April 19, 2024

We all die. Here’s just a snippet from this doctors’ experience:

…Sometimes an estranged family member is “flying in next week to get all this straightened out.” This is usually the person who knows the least about her struggling parent’s health; she’ll have problems bringing her white horse as carry-on luggage. This person may think she is being driven by compassion, but a good deal of what got her on the plane was the guilt and regret of living far away and having not done any of the heavy lifting in caring for her parent.

via Washington Post.

I’ve seen this many, many times in my ED; the child of the nearly-deceased who has been doing all the caring comes in, says essentially ‘let them die comfortably’, then come in the ones who haven’t been doing the work, haven’t seen the daily decline, and they browbeat the first into a retreat. ‘I think I misunderstood, we need to do everything’ they say to me while watching the floor; my job is nothing compared to the needless suffering they’ve consigned their dying parent to experience.

Shame on us for making dying foreign, and not the end of a life well spent.

6 thoughts on “Our unrealistic attitudes about death, through a doctor’s eyes

  1. My sister still blames myself and our parents for our youngest brother’s death due to liver failure caused by drinking. She had not seen our brother in years and made no attempt to see him in the hospital before his death, but this was still all our fault.

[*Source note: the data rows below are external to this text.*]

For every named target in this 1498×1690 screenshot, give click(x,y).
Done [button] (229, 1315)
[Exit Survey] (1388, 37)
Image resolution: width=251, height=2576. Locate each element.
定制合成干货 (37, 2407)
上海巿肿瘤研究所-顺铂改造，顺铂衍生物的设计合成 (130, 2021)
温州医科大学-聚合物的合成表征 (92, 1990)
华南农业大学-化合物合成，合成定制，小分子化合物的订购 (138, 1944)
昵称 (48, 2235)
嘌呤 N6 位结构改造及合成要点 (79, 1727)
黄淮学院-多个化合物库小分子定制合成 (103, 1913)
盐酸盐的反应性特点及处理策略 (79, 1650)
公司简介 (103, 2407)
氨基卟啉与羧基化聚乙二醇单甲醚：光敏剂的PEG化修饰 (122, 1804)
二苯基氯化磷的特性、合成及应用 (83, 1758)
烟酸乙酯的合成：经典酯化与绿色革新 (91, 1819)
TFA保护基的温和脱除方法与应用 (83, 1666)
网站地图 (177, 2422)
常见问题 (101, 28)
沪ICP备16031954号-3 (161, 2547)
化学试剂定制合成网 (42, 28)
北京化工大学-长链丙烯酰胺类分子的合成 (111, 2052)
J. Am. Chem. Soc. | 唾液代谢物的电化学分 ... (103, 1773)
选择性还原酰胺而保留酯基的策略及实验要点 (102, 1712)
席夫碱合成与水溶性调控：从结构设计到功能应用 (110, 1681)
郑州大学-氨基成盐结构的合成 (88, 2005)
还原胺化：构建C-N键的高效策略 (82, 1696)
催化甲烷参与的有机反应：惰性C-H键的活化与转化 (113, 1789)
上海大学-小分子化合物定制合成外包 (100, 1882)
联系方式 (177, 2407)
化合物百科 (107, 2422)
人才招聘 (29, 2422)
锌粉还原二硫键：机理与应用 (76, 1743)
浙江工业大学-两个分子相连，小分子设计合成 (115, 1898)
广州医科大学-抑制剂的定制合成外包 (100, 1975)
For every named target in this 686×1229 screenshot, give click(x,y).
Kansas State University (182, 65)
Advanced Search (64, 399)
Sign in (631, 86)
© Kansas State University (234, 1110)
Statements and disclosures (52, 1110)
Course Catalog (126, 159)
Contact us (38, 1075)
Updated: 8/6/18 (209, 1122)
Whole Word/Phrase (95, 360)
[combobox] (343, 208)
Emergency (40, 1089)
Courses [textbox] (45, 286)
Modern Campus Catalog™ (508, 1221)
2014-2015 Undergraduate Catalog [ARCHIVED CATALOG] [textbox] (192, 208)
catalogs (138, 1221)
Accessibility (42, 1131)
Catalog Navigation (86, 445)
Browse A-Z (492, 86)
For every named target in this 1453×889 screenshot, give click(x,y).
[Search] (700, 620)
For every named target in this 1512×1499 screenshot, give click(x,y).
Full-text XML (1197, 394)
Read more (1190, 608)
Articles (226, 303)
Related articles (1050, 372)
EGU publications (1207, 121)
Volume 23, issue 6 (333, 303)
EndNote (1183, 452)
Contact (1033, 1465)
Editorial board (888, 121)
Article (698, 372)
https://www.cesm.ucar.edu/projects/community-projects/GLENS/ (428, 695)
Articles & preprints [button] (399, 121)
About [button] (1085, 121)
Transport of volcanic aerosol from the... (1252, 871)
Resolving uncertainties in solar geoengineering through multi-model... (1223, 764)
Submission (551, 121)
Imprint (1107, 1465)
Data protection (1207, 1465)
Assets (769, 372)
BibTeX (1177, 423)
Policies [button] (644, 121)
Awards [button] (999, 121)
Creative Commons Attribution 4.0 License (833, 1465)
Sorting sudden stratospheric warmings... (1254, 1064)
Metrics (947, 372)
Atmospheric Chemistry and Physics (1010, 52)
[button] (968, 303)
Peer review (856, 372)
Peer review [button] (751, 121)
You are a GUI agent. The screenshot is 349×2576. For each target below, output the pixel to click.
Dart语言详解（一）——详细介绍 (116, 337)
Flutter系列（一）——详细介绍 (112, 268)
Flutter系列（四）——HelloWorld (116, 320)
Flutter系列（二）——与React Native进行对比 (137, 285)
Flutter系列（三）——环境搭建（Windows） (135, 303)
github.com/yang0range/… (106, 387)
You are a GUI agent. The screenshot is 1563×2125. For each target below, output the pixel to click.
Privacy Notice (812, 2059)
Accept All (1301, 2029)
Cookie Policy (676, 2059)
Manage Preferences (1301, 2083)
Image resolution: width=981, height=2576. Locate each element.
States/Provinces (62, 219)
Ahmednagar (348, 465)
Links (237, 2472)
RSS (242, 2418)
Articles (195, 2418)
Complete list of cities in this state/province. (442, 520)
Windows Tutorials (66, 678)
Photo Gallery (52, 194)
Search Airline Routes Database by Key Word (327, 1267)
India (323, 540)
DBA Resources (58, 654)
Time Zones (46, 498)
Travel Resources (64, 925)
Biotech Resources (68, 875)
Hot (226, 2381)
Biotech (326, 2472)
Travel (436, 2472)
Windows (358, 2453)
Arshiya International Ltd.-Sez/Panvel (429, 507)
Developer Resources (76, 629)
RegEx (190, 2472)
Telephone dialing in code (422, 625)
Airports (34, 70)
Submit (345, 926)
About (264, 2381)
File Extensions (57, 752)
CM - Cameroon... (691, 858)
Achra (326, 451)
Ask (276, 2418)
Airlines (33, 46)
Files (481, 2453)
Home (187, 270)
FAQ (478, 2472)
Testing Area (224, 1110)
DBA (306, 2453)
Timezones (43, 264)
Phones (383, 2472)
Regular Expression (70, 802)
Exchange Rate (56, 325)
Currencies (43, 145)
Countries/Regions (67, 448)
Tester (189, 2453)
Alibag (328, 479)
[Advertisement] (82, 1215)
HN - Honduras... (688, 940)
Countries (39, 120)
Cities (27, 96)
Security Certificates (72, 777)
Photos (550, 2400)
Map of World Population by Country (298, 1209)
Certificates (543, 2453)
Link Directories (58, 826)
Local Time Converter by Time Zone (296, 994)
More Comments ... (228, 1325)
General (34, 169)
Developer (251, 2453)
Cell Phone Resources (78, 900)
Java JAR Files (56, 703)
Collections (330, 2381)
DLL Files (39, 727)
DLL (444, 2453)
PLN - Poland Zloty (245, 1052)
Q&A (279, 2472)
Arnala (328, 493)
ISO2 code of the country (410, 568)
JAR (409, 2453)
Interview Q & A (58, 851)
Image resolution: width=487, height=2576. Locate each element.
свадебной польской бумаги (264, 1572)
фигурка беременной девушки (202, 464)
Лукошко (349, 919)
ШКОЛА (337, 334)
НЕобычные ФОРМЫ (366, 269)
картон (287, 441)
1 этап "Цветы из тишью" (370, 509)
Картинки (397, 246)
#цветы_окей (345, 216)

    These situations impact a family long after a loved one has passed.

    Steve Lucas

  2. It is hard enough for the caregiver to come to terms with the loss of their parent or loved ones, I have witnessed families torn apart by this very situation and it is not pretty. Should we not just let them die with a little dignity still intact. Instead for whatever reason we have to to pull every last bit of life from them purely for selfish reasons.

  3. It’s sad to read this though I experienced the same situation just few months ago when my grandfater passed away. My mother has lived far away from him and only make it two months before he died. And seems like two months were not enough for her for spending the time with him and she is the one that feel guilty the most.